There are a few things going on here.
In your _layouts/default.html
file (and any of the other _layouts
directory files for that matter), instead of:
{{ page.content }}
you need to use:
{{ content }}
Jekyll only lets you includes files from a site root level _includes
directory. So, you need to move your content.md
from the root to that directory (making it if it doesn't already exist).
Finally, you need to actually make the call to the include file from your index.html file. This can be done by changing the content of your index.html file to:
--- layout: default --- {% include content.md %}
That will setup the behavior you are looking for.

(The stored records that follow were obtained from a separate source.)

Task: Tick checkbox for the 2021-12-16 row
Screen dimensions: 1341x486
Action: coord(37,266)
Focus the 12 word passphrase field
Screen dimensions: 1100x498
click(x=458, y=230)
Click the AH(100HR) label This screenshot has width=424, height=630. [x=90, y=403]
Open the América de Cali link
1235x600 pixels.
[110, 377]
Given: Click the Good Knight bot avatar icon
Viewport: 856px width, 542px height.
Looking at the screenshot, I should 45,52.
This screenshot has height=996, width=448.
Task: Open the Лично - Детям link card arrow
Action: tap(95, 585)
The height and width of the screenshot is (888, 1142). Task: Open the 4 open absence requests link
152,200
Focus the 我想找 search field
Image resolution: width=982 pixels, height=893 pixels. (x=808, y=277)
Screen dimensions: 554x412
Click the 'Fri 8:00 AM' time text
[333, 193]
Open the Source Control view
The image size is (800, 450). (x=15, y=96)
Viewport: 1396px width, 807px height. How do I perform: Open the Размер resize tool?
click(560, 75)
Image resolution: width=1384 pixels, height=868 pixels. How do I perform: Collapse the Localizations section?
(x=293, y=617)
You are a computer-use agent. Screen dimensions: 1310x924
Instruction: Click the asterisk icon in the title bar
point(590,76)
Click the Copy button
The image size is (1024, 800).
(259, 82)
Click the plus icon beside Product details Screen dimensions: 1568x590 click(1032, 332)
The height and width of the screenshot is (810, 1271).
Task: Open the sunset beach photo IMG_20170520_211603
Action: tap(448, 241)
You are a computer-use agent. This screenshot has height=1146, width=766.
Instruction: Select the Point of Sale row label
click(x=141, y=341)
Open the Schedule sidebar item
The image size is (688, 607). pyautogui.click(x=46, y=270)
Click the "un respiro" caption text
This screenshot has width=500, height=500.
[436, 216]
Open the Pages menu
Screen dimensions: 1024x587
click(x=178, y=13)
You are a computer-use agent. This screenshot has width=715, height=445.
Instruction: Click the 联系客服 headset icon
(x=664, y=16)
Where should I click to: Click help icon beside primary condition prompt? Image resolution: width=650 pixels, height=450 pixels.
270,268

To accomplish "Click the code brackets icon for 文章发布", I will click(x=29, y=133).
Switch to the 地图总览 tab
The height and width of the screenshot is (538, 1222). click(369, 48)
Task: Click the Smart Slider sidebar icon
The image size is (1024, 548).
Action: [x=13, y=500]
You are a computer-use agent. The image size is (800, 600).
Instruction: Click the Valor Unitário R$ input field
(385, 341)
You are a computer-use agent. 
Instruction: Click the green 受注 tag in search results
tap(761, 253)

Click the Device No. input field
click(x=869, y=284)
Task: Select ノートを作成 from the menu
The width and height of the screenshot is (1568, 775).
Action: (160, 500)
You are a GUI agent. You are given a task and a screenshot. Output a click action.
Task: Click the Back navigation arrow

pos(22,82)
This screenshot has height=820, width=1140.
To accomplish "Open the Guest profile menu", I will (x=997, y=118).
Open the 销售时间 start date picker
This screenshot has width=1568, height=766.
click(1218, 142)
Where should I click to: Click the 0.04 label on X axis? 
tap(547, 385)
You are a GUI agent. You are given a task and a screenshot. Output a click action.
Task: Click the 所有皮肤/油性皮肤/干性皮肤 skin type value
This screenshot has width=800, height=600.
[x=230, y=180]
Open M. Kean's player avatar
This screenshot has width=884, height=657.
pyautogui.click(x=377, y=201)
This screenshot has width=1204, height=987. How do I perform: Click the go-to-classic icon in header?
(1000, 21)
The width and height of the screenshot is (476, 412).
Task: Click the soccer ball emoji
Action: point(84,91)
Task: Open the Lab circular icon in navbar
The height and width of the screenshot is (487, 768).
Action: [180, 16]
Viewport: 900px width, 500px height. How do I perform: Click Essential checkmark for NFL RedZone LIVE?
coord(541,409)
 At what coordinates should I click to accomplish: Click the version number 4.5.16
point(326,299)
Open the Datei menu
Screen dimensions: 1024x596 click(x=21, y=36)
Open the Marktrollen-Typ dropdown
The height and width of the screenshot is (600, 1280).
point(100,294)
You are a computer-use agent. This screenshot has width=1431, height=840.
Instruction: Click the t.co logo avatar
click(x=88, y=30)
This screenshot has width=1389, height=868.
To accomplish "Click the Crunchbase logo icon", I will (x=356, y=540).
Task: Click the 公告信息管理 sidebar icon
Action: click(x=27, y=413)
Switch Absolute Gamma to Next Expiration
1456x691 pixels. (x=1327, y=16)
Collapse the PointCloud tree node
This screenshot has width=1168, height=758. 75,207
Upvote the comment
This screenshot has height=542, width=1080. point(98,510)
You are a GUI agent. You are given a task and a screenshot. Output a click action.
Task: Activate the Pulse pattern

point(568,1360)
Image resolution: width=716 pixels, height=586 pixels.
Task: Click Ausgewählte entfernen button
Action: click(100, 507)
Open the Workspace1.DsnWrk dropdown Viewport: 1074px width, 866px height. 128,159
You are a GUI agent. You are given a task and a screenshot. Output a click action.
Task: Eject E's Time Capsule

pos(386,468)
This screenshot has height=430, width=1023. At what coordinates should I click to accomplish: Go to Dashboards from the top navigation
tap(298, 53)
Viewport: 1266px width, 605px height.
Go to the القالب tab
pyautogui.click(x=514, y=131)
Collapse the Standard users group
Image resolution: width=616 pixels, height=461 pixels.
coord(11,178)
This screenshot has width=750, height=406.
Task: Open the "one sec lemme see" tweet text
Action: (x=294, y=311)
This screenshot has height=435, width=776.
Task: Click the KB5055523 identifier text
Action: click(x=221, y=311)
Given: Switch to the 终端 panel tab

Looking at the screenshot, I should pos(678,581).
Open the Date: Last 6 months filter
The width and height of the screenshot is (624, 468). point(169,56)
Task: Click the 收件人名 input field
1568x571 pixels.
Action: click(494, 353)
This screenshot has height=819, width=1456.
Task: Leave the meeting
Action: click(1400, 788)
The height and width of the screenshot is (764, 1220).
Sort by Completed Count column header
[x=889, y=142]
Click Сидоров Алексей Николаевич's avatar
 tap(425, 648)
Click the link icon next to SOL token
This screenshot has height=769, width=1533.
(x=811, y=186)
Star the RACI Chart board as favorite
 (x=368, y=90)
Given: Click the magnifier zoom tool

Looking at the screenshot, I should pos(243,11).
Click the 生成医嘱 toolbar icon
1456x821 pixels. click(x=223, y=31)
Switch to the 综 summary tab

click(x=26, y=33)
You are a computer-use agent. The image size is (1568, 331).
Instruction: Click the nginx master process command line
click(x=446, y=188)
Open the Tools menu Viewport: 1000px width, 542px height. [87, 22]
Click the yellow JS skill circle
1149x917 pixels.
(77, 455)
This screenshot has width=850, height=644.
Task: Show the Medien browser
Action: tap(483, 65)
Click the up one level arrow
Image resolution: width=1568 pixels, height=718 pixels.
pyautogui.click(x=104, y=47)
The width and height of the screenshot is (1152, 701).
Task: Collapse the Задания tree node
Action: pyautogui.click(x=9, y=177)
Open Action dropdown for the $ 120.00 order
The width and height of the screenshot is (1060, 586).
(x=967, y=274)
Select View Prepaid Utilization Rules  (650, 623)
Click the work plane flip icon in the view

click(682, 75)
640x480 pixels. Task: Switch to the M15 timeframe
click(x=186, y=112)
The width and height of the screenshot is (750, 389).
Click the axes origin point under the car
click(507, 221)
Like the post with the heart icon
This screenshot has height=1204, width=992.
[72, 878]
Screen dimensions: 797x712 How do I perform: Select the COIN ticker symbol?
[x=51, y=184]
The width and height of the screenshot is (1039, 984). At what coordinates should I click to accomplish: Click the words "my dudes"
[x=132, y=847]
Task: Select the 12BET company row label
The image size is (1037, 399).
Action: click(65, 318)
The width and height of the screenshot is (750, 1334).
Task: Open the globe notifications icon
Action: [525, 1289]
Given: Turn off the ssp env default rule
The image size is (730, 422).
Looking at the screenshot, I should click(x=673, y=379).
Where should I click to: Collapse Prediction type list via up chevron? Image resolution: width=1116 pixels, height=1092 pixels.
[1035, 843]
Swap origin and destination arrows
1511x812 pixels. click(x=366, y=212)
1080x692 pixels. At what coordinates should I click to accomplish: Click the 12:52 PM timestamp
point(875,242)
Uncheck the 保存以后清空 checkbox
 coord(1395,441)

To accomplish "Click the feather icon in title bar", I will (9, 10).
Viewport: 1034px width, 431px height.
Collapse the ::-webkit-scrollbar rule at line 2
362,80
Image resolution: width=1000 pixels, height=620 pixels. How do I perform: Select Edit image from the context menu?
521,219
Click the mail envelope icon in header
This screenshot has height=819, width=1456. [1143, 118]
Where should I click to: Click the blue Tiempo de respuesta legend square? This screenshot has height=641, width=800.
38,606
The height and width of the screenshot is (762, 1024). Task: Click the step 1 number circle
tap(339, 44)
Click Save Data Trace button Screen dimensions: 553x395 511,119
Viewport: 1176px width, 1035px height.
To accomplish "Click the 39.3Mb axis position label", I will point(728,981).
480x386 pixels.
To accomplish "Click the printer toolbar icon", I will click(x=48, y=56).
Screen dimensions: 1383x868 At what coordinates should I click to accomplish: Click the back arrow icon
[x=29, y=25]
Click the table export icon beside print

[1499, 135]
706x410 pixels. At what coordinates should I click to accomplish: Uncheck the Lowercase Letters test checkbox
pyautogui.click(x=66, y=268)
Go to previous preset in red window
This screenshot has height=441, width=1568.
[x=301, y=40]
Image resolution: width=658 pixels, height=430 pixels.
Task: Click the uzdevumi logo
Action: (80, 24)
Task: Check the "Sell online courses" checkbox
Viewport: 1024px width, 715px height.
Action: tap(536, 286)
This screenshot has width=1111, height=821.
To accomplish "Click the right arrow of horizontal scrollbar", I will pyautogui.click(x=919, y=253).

I'd point out two other things:
You may find that changing the extension of your index file from .html
to .md
works better. An important note though: you need to use .html
if you want pagination. Per the Jekyll Pagination documentation, that feature only works when the file is named index.html
.
If all you are doing in your index file is calling an include that only resides on that page, you might be just as well off simply putting the content directly in the index file.
include
only allows you to include files directly under _includes/
. There is is also include_relative which allows you to use paths and include from other places. The include has to be relative to the given file however:
{% include_relative somedir/footer.html %}
There is one issue with either include method I can't resolve: If the file you include has front matter Jekyll won't strip it out. So you can't use front matter to store include specific meta data - like say "title". Of course you can use variables - {% assign title = "My Title" %}
but it's not equivalent, because if you want the thing your including to be part of a collection or rendered independently you have to have a front matter.